* **Work required**
Begin at the line with "Given: Like johnny_dinner's" and output every line through the end of the records, exactly as given. Omit pictures.

* **Material to process**
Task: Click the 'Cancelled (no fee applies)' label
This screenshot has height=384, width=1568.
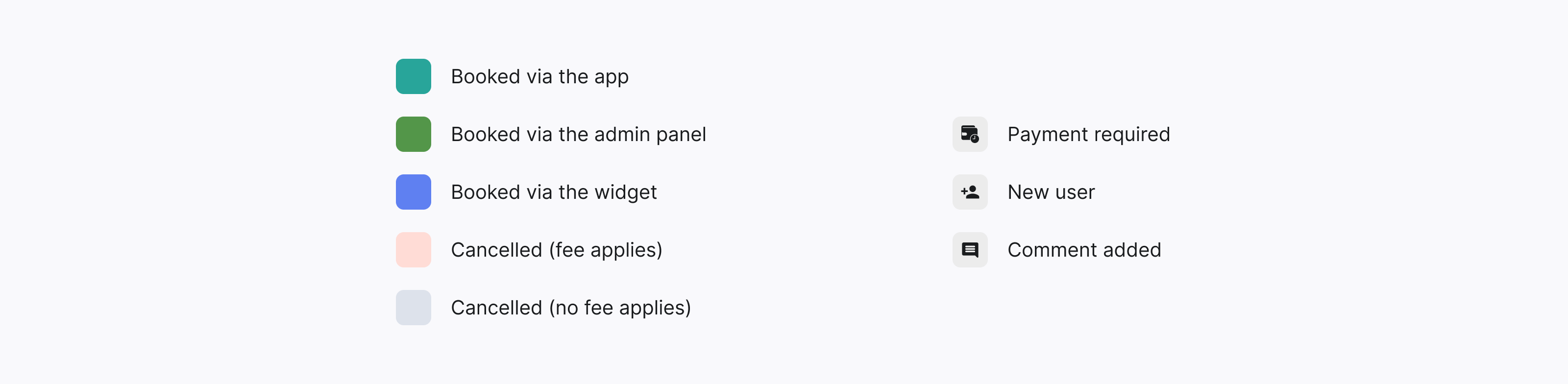Action: (571, 307)
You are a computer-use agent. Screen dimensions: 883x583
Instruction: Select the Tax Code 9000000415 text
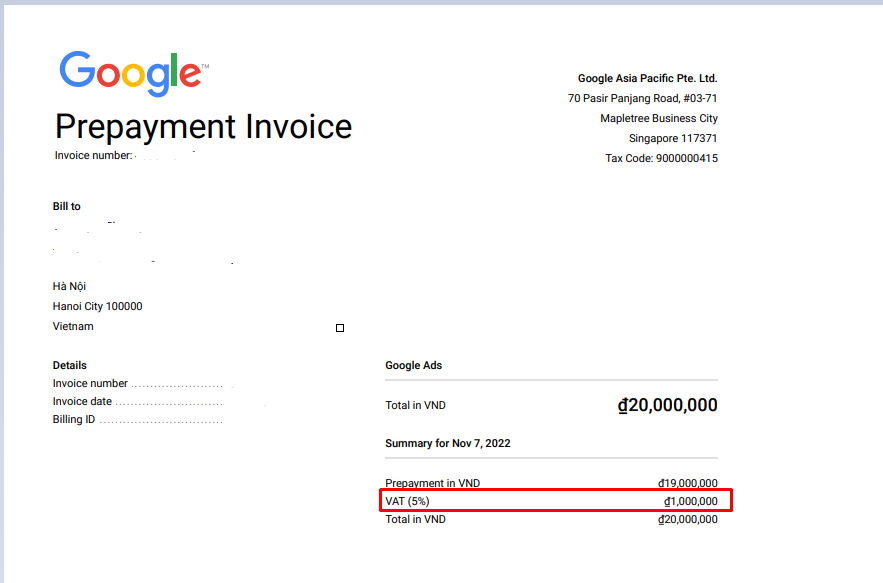(661, 158)
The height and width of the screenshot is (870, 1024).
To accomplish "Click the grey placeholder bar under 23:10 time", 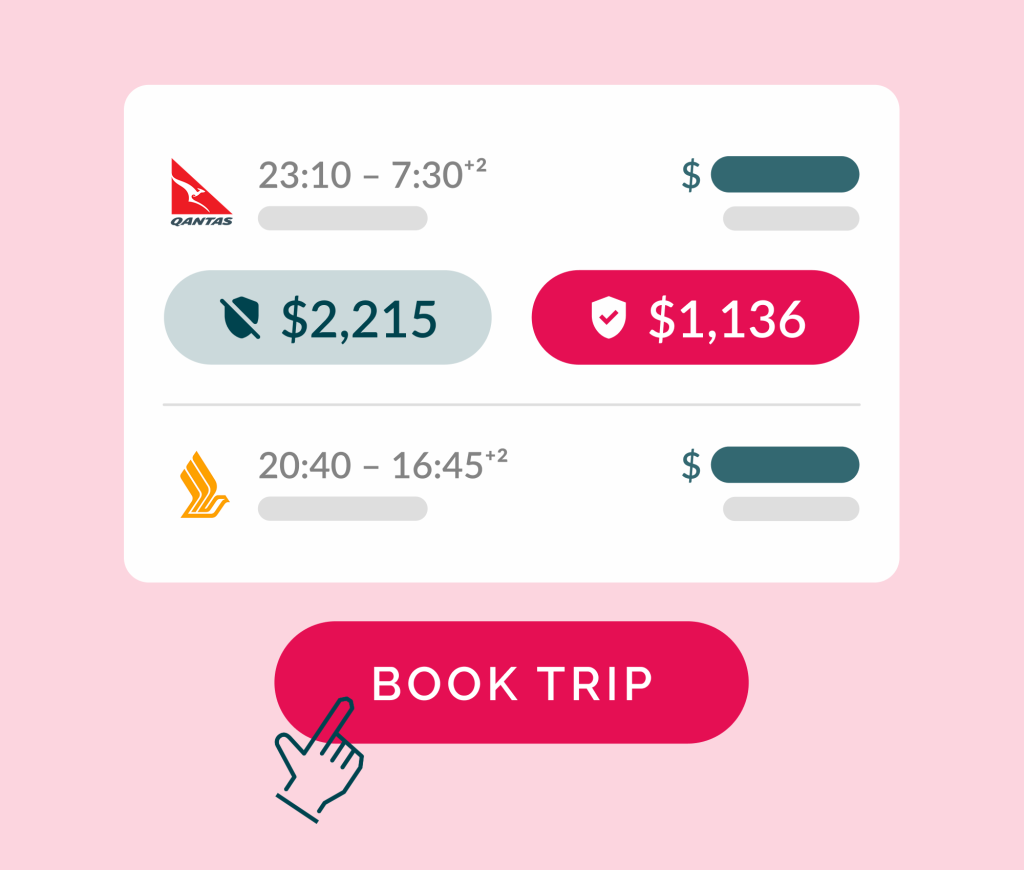I will point(342,218).
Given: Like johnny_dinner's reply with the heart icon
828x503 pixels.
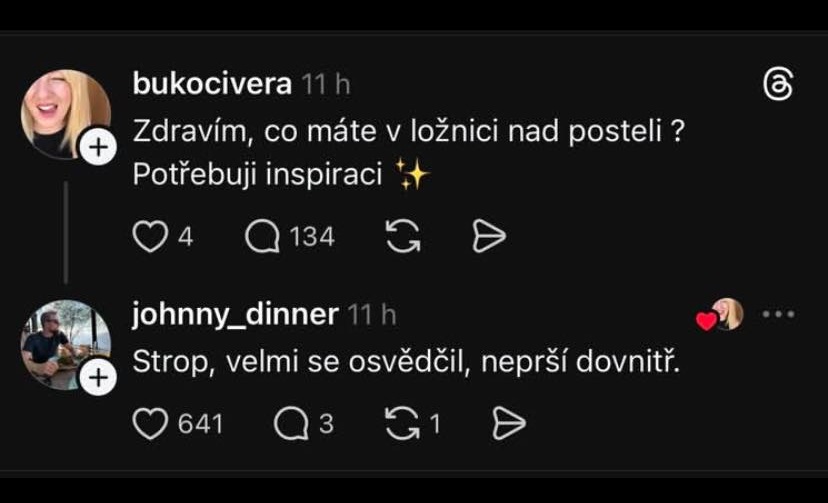Looking at the screenshot, I should (x=150, y=424).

* **Answer for the task**
Given: Like johnny_dinner's reply with the heart icon
828x503 pixels.
Looking at the screenshot, I should (x=150, y=424).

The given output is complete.